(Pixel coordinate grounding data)
-- Opening Marker --

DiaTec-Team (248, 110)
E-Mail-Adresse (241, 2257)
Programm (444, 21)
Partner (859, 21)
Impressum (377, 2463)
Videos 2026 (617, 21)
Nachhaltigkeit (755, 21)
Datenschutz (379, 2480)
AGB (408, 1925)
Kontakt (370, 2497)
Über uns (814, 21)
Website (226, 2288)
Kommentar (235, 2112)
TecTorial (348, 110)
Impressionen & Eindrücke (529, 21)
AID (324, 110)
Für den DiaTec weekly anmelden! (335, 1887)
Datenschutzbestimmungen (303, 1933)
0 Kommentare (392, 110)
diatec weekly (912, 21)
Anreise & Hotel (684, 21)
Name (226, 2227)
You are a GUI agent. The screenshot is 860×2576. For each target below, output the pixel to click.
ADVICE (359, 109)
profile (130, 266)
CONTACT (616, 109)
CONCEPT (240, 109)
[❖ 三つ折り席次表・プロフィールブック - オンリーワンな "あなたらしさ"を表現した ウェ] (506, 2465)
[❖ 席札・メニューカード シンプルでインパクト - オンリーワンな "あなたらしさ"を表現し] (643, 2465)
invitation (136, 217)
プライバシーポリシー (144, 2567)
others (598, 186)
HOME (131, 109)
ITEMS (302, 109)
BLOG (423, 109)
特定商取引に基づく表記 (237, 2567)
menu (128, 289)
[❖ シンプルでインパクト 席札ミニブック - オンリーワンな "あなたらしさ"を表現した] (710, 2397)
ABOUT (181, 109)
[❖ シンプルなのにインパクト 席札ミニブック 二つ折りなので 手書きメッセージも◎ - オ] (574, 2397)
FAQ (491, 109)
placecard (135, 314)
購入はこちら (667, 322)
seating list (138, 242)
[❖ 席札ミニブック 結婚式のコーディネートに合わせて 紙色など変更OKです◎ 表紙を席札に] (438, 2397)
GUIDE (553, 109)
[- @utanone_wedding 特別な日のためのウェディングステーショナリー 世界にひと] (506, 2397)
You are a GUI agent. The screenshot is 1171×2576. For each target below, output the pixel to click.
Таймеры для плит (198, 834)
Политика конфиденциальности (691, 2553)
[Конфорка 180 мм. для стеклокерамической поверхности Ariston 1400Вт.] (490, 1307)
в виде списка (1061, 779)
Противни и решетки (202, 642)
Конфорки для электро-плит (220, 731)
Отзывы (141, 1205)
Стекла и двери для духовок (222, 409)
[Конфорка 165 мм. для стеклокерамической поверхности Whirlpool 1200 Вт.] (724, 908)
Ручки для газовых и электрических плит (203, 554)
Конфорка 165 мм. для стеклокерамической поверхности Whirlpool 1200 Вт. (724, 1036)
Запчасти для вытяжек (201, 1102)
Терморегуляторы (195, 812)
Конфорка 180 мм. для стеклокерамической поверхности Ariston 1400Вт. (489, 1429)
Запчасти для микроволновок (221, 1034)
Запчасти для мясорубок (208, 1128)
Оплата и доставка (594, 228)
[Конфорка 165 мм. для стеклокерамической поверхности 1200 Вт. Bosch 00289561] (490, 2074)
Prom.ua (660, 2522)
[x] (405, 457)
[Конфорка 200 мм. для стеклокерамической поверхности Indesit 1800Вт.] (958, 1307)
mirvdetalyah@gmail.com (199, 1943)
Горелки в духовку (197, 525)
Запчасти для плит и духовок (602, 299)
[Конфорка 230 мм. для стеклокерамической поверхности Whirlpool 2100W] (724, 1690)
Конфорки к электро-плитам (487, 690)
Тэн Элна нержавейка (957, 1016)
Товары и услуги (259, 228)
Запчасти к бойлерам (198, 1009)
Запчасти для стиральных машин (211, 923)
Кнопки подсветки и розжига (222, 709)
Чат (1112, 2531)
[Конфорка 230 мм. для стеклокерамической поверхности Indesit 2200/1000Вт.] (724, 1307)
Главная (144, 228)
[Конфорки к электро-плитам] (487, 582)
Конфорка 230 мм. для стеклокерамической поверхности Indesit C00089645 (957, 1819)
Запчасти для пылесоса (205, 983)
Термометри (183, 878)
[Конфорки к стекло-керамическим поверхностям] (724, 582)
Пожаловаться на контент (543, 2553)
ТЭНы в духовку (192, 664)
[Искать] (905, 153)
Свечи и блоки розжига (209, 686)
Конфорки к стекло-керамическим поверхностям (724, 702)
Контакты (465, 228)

-- Closing Marker --

§ WORK INSTRUCTIONS:
Every entry must appear in the answer, reproduced exactly.

§ YOUR SOLUTION:
DiaTec-Team (248, 110)
E-Mail-Adresse (241, 2257)
Programm (444, 21)
Partner (859, 21)
Impressum (377, 2463)
Videos 2026 (617, 21)
Nachhaltigkeit (755, 21)
Datenschutz (379, 2480)
AGB (408, 1925)
Kontakt (370, 2497)
Über uns (814, 21)
Website (226, 2288)
Kommentar (235, 2112)
TecTorial (348, 110)
Impressionen & Eindrücke (529, 21)
AID (324, 110)
Für den DiaTec weekly anmelden! (335, 1887)
Datenschutzbestimmungen (303, 1933)
0 Kommentare (392, 110)
diatec weekly (912, 21)
Anreise & Hotel (684, 21)
Name (226, 2227)
You are a GUI agent. The screenshot is 860×2576. For each target below, output the pixel to click.
ADVICE (359, 109)
profile (130, 266)
CONTACT (616, 109)
CONCEPT (240, 109)
[❖ 三つ折り席次表・プロフィールブック - オンリーワンな "あなたらしさ"を表現した ウェ] (506, 2465)
[❖ 席札・メニューカード シンプルでインパクト - オンリーワンな "あなたらしさ"を表現し] (643, 2465)
invitation (136, 217)
プライバシーポリシー (144, 2567)
others (598, 186)
HOME (131, 109)
ITEMS (302, 109)
BLOG (423, 109)
特定商取引に基づく表記 (237, 2567)
menu (128, 289)
[❖ シンプルでインパクト 席札ミニブック - オンリーワンな "あなたらしさ"を表現した] (710, 2397)
ABOUT (181, 109)
[❖ シンプルなのにインパクト 席札ミニブック 二つ折りなので 手書きメッセージも◎ - オ] (574, 2397)
FAQ (491, 109)
placecard (135, 314)
購入はこちら (667, 322)
seating list (138, 242)
[❖ 席札ミニブック 結婚式のコーディネートに合わせて 紙色など変更OKです◎ 表紙を席札に] (438, 2397)
GUIDE (553, 109)
[- @utanone_wedding 特別な日のためのウェディングステーショナリー 世界にひと] (506, 2397)
You are a GUI agent. The screenshot is 1171×2576. For each target below, output the pixel to click.
Таймеры для плит (198, 834)
Политика конфиденциальности (691, 2553)
[Конфорка 180 мм. для стеклокерамической поверхности Ariston 1400Вт.] (490, 1307)
в виде списка (1061, 779)
Противни и решетки (202, 642)
Конфорки для электро-плит (220, 731)
Отзывы (141, 1205)
Стекла и двери для духовок (222, 409)
[Конфорка 165 мм. для стеклокерамической поверхности Whirlpool 1200 Вт.] (724, 908)
Ручки для газовых и электрических плит (203, 554)
Конфорка 165 мм. для стеклокерамической поверхности Whirlpool 1200 Вт. (724, 1036)
Запчасти для вытяжек (201, 1102)
Терморегуляторы (195, 812)
Конфорка 180 мм. для стеклокерамической поверхности Ariston 1400Вт. (489, 1429)
Запчасти для микроволновок (221, 1034)
Запчасти для мясорубок (208, 1128)
Оплата и доставка (594, 228)
[Конфорка 165 мм. для стеклокерамической поверхности 1200 Вт. Bosch 00289561] (490, 2074)
Prom.ua (660, 2522)
[x] (405, 457)
[Конфорка 200 мм. для стеклокерамической поверхности Indesit 1800Вт.] (958, 1307)
mirvdetalyah@gmail.com (199, 1943)
Горелки в духовку (197, 525)
Запчасти для плит и духовок (602, 299)
[Конфорка 230 мм. для стеклокерамической поверхности Whirlpool 2100W] (724, 1690)
Конфорки к электро-плитам (487, 690)
Тэн Элна нержавейка (957, 1016)
Товары и услуги (259, 228)
Запчасти к бойлерам (198, 1009)
Запчасти для стиральных машин (211, 923)
Кнопки подсветки и розжига (222, 709)
Чат (1112, 2531)
[Конфорка 230 мм. для стеклокерамической поверхности Indesit 2200/1000Вт.] (724, 1307)
Главная (144, 228)
[Конфорки к электро-плитам] (487, 582)
Конфорка 230 мм. для стеклокерамической поверхности Indesit C00089645 (957, 1819)
Запчасти для пылесоса (205, 983)
Термометри (183, 878)
[Конфорки к стекло-керамическим поверхностям] (724, 582)
Пожаловаться на контент (543, 2553)
ТЭНы в духовку (192, 664)
[Искать] (905, 153)
Свечи и блоки розжига (209, 686)
Конфорки к стекло-керамическим поверхностям (724, 702)
Контакты (465, 228)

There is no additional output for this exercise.